- 1007 Okunma
- 0 Yorum
- 0 Beğeni
YEMEK DAVETI
Geçen gün bir arkadaşım beni yemeğe davet etmişti. Oldukça değer verdiğim insanlardan biri olduğu için seve seve davetini kabul ettim. Üstelik pek sık görüşemedigimiz için davetinden çok memnun olmuştum. Bir güzel hazırlanıp beklemeye koyuldum.
Biraz zaman geçti. Kulağım sürekli telefonda şimdi arar diye bekliyordum. Gerçi kesin bir saat söylememiş, tahminen bir saat içinde hazır ol deyince onu bekletmemek adına ben hazırlanmıştım bile. Epeyce zaman geçmesine rağmen ha aradı, ha arayacak. Oysa beklediğim telefon bir türlü gelmek bilmiyordu.
Haliyle kendi kendime senaryolar üretmeye başladım. Şarjı bitmiş olabilir ihtimalini düşünsemde bu fikirden hemen caydim. Zira hiçte mantıklı gelmemişti bu düşüncem. Acaba toplantısı mi uzun sürdü? Tamam da iki kelime mesaj çekemez mi? Gecikeceğini bildirmek için. Toplantıya girerken telefonu yedi emine bırakmıyor ya. Saat 22:00 olmuştu. Açlıktan midem sırtıma yapışmış, elimde telefon evin içinde dolanıp duruyorum. Şimdiye kadar kendim yemek yer, ikinci fasıl acıkma moduna girmiştim bile.
Yahu arkadaş! Bu kadar mı vurdum duymaz olur bir insan? Madem davet ediyorsun kendini ona göre ayarla! Ne hakkın var? Beni aç acına saatlerdir bekletiyorsun! İnsanda bir saygı olur! Her şeyden önce karşında ki bir bayan! Ayıp değil mi? Cahil biri olsa yine bu şekilde davranmaz! Açlıktan Hint fakirlerine döneceğim bu gidişle diye kendi kendime evin içinde söylenip duruyordum.
Daha fazla sabredemeyecektim. Bir anda iyice öfke seline kapılmış aramaya yeltendiysem de fevri davranış frenine basıp durmuştum. Birden aramaktan vazgeçtim. Konu ne olursa olsun ön yargı iyi bir şey değildi. Beklenmedik bir durum söz konusu olamaz mıydı? Kaza var, belâ hastalık, dünyanın binbir türlü hali vardı. Kısa bir mesaj kâfiydi.
" Sanırım beni unuttun."
Anında dönüş yaptı.
" Unutmadım. Şimdi çıkıyorum. Arıyacağım."
-İyi, en azından içimdeki kötü şüphelerden kurtulmuş, rahatlamıştım. Buna rağmen fırçayı hak ediyordu bana göre. Hemde fazlasıyla!
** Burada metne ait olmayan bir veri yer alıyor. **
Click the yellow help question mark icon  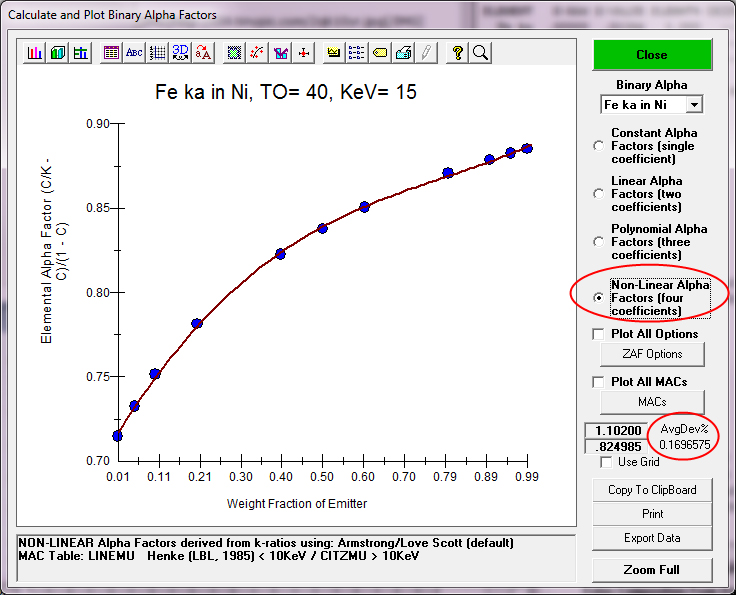457,53
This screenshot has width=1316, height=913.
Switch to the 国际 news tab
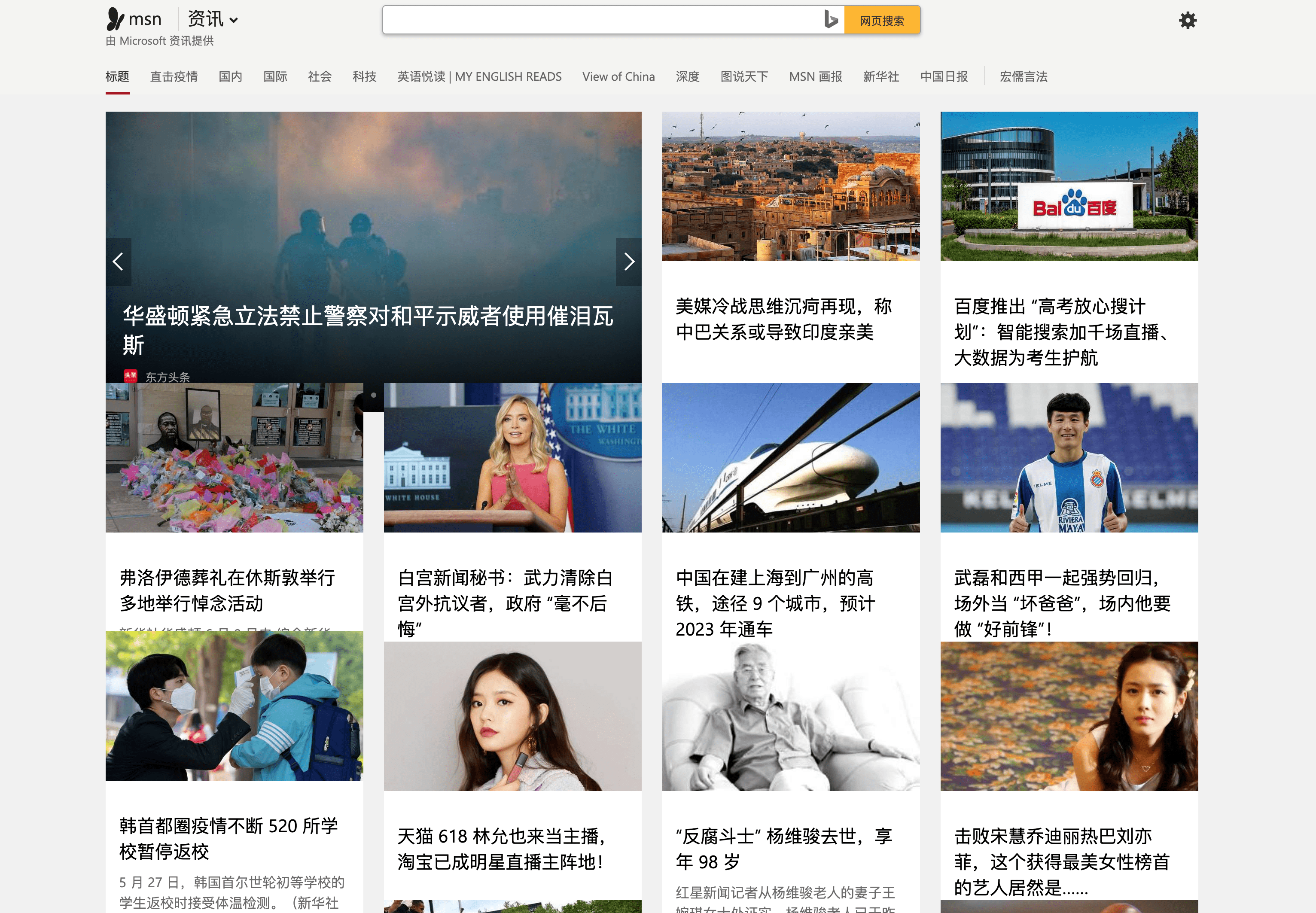[x=275, y=76]
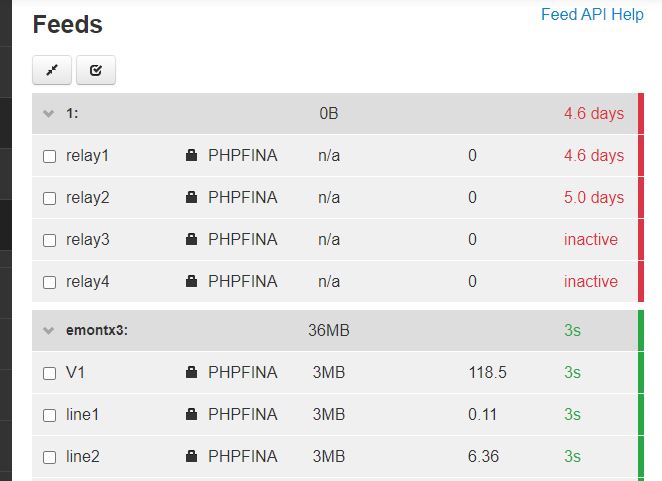This screenshot has height=481, width=662.
Task: Tick the relay3 checkbox
Action: [49, 240]
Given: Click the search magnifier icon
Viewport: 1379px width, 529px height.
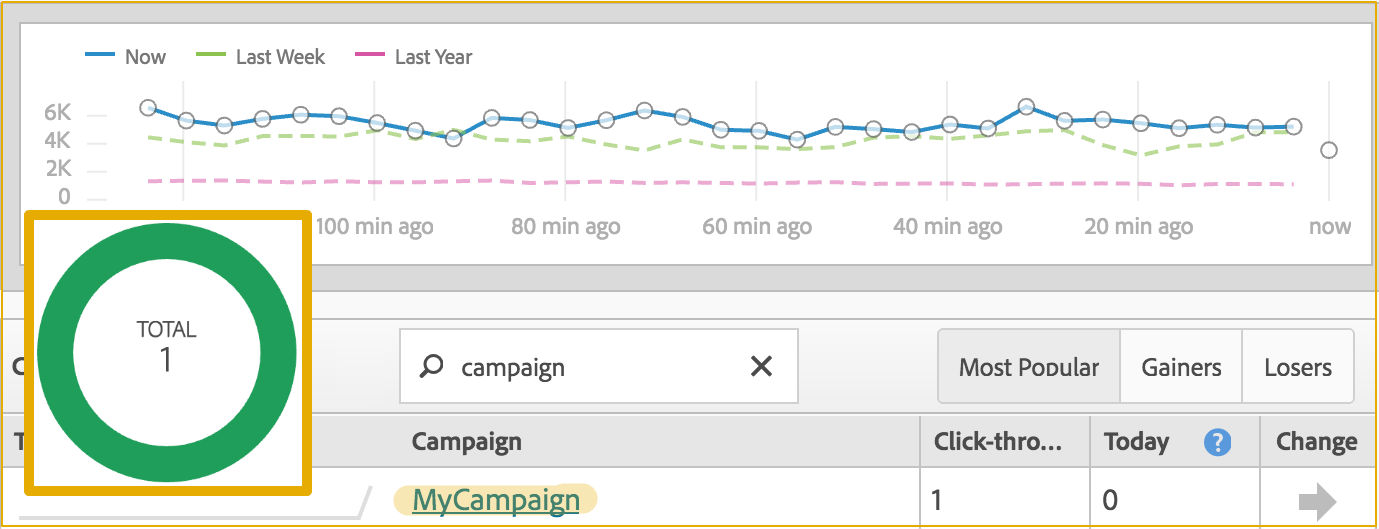Looking at the screenshot, I should (x=431, y=367).
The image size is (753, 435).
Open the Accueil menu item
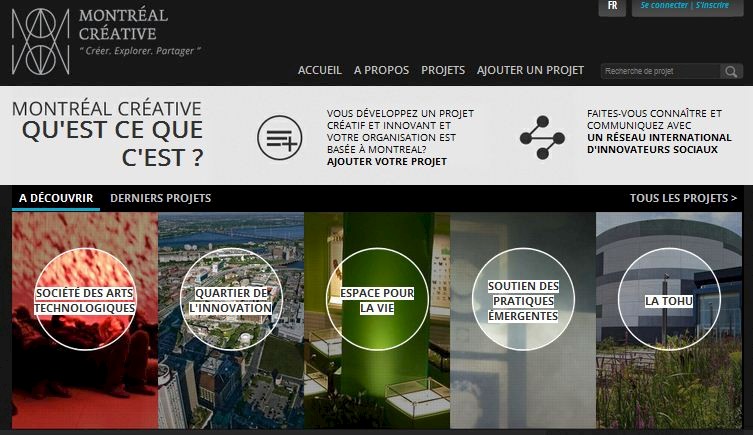coord(320,70)
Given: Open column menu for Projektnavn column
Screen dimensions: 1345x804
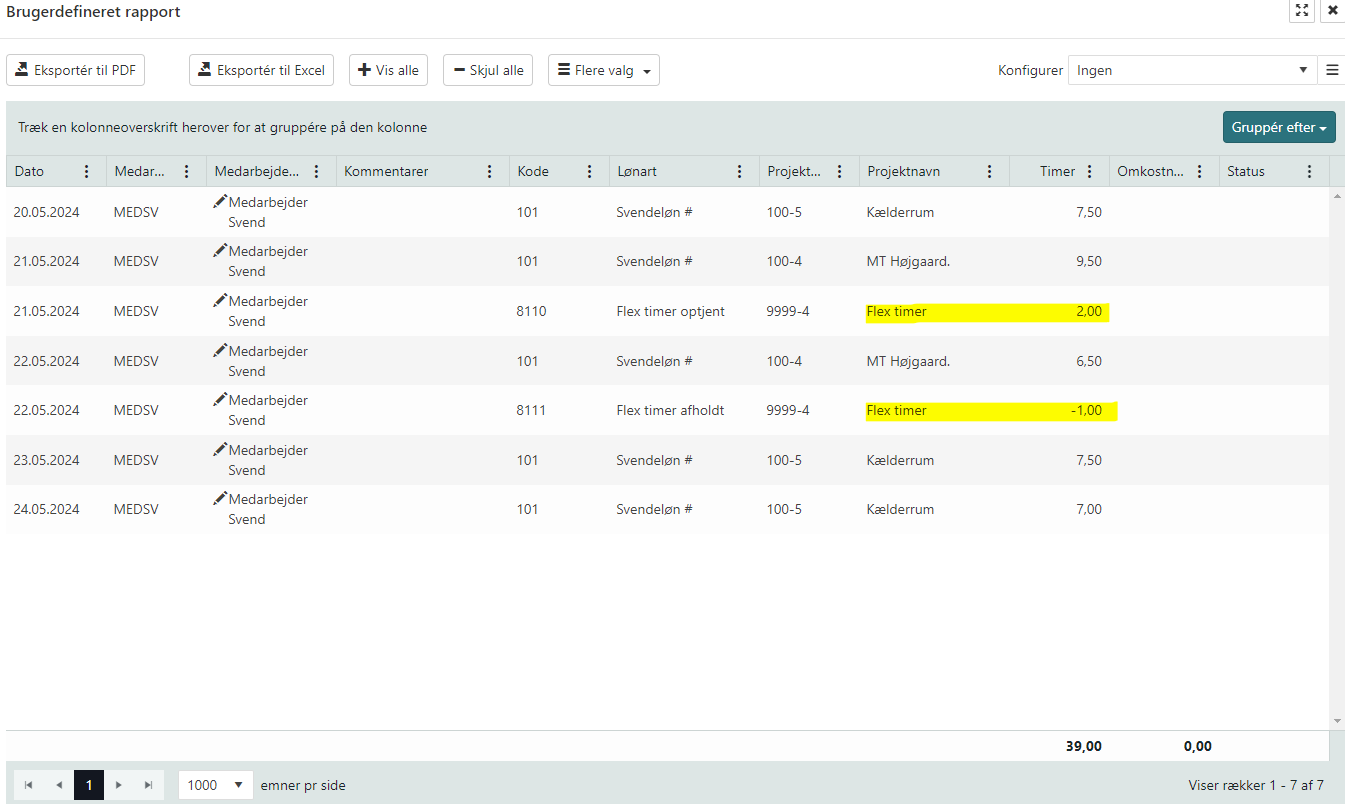Looking at the screenshot, I should (989, 171).
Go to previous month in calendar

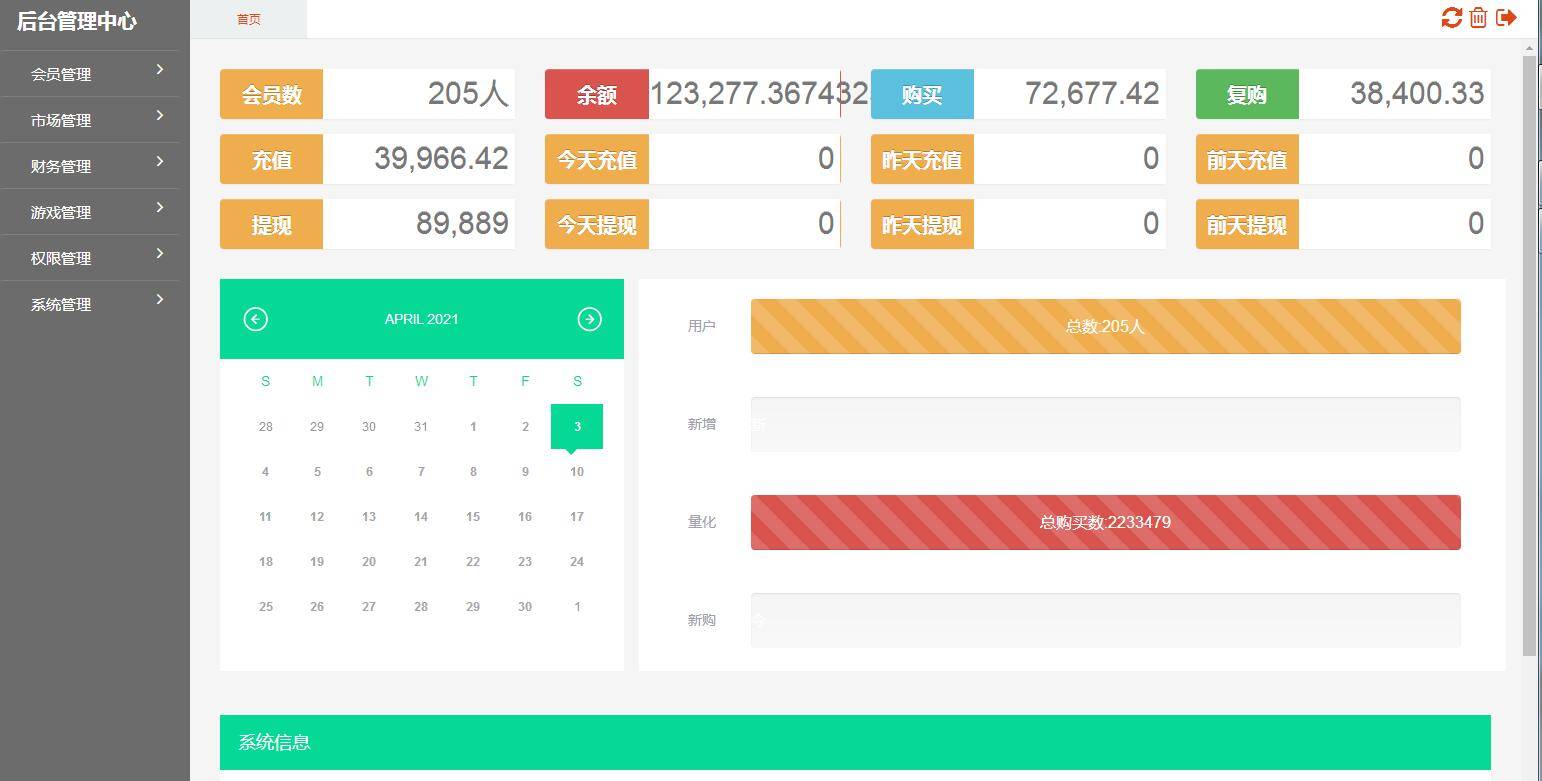(256, 319)
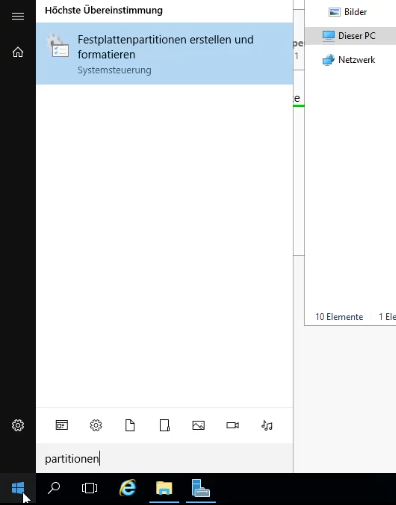Open the hamburger menu in search panel

pos(18,16)
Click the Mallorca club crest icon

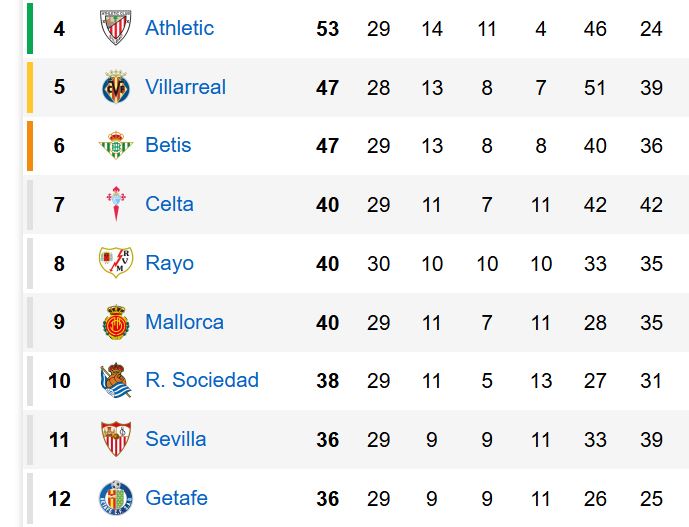(x=116, y=322)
Saat 24:00 ve hem bu saate kadar bekletilmenin stresi, hem de bana yaptığı saygısızlık. Bakalım kendini nasıl aklayacaktı.
Beş dakika sonra arabanın içinde sıralıyordu.
- Toplantı uzun sürdü. Tam çıktım telefon geldi. Bir türlü kapatmak bilmedi.
Mazeretler üstüste.
- O kapatmayınca seni arayıp hadi in aşağı geldim de diyemedim.
- Aşkolsun sana! Tam dört saattir seni bekliyorum. Üstelik beraber yemek yiyeceğiz diye hiç bir şey yemedim.
-Canım arkadaşım bak izah edeceğim bir dinle!
-Neyi izah edeceksin? Söylesene! İzah edilecek bir yanı var mı? Akşam sekizde hazır ol dedin! Bak saate bir bak! bak!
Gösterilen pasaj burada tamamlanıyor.